**Dataset excerpts:**
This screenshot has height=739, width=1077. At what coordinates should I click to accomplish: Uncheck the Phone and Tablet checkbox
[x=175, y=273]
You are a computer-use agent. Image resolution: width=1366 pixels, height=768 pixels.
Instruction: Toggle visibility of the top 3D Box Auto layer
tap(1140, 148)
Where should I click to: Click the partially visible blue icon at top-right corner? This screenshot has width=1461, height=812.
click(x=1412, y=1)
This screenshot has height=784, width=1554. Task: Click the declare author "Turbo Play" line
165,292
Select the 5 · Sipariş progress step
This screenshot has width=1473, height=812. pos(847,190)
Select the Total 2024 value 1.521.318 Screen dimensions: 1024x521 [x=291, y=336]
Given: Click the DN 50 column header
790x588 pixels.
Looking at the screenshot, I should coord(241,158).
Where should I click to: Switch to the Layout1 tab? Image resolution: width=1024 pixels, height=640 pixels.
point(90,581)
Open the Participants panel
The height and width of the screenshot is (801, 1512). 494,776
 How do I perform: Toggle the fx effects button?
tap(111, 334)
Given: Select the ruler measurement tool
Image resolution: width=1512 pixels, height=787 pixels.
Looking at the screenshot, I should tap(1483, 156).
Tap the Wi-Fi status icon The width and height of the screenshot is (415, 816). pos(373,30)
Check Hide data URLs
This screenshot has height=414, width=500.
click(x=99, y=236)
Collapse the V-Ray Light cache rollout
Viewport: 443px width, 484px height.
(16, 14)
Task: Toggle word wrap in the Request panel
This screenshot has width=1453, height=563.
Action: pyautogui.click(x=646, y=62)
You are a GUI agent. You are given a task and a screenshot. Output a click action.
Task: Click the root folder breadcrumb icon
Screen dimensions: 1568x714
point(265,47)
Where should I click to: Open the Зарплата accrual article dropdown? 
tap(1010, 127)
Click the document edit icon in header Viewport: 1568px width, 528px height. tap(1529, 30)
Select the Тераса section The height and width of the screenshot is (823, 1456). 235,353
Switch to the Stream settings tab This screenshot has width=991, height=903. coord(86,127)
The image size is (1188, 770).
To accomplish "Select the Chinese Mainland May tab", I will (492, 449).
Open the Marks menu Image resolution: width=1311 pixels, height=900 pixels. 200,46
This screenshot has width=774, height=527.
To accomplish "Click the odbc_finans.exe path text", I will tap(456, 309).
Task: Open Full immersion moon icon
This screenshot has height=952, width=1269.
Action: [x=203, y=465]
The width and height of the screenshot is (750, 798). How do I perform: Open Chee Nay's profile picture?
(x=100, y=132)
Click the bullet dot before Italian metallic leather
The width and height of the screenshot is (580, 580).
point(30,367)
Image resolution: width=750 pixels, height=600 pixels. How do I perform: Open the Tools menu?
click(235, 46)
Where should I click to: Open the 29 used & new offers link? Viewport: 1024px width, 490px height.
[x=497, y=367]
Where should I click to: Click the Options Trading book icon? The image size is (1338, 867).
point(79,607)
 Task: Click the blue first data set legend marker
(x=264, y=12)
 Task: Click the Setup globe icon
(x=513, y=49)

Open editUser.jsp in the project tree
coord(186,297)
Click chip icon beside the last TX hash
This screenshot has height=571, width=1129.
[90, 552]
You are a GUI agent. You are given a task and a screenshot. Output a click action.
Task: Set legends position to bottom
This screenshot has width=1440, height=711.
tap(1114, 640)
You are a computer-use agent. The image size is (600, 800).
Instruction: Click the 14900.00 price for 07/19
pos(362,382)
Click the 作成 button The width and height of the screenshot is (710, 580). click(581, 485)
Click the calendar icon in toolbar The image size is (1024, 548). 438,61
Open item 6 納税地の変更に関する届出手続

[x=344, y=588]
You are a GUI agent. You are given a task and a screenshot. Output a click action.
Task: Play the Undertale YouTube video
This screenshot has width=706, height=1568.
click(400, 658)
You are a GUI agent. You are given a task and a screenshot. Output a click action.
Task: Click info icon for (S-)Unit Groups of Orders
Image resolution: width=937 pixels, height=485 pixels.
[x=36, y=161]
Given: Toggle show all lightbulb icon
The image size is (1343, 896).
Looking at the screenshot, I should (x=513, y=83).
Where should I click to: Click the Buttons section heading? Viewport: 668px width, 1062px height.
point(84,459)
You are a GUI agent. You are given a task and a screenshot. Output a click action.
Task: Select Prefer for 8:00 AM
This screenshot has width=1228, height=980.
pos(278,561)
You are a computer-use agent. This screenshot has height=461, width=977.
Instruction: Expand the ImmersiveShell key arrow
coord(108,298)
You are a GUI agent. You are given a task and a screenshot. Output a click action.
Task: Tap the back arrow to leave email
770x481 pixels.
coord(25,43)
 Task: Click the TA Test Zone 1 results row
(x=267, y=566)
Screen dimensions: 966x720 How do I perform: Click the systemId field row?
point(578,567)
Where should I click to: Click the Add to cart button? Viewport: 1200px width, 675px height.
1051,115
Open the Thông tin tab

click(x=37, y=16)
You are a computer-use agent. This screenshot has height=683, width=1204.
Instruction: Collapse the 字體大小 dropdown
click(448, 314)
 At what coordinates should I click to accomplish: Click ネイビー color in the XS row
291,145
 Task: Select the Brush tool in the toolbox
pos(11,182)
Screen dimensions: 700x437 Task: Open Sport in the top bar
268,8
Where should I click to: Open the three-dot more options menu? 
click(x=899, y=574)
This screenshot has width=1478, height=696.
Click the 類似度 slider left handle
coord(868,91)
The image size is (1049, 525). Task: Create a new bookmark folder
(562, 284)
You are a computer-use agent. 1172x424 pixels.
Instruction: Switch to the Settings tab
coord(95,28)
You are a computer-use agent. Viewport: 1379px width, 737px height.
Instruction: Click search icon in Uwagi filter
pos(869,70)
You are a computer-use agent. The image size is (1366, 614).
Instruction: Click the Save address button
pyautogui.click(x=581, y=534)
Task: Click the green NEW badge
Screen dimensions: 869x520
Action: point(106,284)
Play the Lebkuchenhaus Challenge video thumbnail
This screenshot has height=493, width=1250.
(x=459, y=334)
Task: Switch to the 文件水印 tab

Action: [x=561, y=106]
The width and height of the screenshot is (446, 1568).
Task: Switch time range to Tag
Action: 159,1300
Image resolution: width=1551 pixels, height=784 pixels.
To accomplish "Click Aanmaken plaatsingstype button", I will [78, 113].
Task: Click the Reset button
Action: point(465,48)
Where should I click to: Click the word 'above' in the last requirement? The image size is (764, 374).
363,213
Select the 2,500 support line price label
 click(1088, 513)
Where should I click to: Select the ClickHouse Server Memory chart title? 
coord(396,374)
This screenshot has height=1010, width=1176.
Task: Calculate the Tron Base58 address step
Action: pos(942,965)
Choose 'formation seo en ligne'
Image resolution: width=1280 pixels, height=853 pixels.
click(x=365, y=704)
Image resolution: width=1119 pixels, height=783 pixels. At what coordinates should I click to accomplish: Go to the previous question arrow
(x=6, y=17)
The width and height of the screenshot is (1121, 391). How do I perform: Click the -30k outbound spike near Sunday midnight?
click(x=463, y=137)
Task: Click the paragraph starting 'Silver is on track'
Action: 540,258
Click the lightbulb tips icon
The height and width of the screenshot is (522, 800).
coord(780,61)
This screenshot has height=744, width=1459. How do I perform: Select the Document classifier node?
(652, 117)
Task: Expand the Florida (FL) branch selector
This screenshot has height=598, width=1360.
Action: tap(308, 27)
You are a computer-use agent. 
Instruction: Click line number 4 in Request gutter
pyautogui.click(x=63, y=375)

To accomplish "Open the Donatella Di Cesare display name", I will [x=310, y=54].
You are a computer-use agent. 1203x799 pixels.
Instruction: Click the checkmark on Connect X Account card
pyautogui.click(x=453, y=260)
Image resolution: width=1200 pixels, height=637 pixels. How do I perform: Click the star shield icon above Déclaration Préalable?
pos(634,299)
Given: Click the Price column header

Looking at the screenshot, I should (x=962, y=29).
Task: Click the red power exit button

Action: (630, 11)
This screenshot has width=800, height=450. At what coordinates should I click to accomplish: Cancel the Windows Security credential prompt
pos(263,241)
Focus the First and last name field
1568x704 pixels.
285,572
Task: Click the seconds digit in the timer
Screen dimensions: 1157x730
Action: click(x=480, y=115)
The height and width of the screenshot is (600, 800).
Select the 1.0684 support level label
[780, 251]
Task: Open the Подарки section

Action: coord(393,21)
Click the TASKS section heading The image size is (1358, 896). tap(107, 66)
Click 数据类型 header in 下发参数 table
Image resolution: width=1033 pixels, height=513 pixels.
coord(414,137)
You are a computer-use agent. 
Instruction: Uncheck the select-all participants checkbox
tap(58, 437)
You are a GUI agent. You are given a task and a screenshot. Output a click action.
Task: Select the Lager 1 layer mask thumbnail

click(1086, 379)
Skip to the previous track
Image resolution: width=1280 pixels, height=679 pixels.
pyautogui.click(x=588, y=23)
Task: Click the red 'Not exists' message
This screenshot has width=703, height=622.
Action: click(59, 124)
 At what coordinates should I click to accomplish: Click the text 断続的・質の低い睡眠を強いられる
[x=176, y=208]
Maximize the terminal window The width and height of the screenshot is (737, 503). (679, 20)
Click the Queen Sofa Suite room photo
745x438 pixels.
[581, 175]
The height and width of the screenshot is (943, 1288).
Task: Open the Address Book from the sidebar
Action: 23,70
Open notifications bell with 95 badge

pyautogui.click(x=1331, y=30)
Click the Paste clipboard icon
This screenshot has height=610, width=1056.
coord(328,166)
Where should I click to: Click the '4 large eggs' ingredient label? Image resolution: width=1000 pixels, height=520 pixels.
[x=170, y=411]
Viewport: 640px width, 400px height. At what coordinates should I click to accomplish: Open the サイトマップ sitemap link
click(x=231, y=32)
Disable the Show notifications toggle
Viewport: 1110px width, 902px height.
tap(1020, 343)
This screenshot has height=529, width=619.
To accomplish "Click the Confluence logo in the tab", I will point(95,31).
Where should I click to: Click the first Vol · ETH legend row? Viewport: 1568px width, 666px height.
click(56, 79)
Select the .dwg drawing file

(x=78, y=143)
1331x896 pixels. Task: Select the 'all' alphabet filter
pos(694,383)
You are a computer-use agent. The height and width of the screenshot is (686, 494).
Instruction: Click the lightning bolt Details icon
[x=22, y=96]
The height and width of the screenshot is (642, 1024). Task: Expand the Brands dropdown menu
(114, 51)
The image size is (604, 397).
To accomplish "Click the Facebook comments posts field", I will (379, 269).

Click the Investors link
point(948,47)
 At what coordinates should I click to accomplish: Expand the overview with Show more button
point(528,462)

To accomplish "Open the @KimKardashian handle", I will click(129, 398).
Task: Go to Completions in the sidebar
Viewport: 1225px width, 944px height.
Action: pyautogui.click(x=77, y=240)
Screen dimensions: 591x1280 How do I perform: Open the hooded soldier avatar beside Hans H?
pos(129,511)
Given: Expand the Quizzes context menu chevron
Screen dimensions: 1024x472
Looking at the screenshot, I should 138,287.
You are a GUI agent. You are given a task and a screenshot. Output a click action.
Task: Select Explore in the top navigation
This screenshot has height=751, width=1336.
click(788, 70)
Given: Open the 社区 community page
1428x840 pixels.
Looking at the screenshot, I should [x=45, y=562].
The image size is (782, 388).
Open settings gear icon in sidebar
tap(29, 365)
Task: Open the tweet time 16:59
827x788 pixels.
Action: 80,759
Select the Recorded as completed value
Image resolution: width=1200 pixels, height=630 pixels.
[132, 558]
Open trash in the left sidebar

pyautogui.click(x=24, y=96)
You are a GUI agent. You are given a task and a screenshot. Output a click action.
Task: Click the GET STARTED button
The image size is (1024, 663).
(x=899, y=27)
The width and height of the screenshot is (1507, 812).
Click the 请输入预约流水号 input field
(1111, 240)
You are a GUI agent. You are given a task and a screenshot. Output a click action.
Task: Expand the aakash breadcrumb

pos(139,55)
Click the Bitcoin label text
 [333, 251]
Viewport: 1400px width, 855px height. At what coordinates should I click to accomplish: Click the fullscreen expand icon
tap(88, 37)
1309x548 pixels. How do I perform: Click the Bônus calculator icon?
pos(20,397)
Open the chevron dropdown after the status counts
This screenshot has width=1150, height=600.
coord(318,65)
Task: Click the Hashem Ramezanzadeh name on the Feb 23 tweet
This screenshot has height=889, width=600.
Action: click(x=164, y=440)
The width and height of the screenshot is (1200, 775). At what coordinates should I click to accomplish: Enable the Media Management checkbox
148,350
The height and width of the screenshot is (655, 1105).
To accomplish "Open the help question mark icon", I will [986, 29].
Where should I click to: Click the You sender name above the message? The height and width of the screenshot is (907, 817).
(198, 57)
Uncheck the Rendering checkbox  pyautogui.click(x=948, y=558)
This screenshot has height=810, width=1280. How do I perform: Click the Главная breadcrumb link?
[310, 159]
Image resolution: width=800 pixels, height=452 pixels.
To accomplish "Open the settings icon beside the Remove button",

**What you have to do:**
Retype exactly the lines of the data above that fall between the line with "Given: Select the ruler measurement tool" and the line with "Click the document", inclusive, and add nothing.

**Task response:**
Given: Select the ruler measurement tool
Image resolution: width=1512 pixels, height=787 pixels.
Looking at the screenshot, I should tap(1483, 156).
Tap the Wi-Fi status icon The width and height of the screenshot is (415, 816). pos(373,30)
Check Hide data URLs
This screenshot has height=414, width=500.
click(x=99, y=236)
Collapse the V-Ray Light cache rollout
Viewport: 443px width, 484px height.
(16, 14)
Task: Toggle word wrap in the Request panel
This screenshot has width=1453, height=563.
Action: pyautogui.click(x=646, y=62)
You are a GUI agent. You are given a task and a screenshot. Output a click action.
Task: Click the root folder breadcrumb icon
Screen dimensions: 1568x714
point(265,47)
Where should I click to: Open the Зарплата accrual article dropdown? 
tap(1010, 127)
Click the document edit icon in header Viewport: 1568px width, 528px height. tap(1529, 30)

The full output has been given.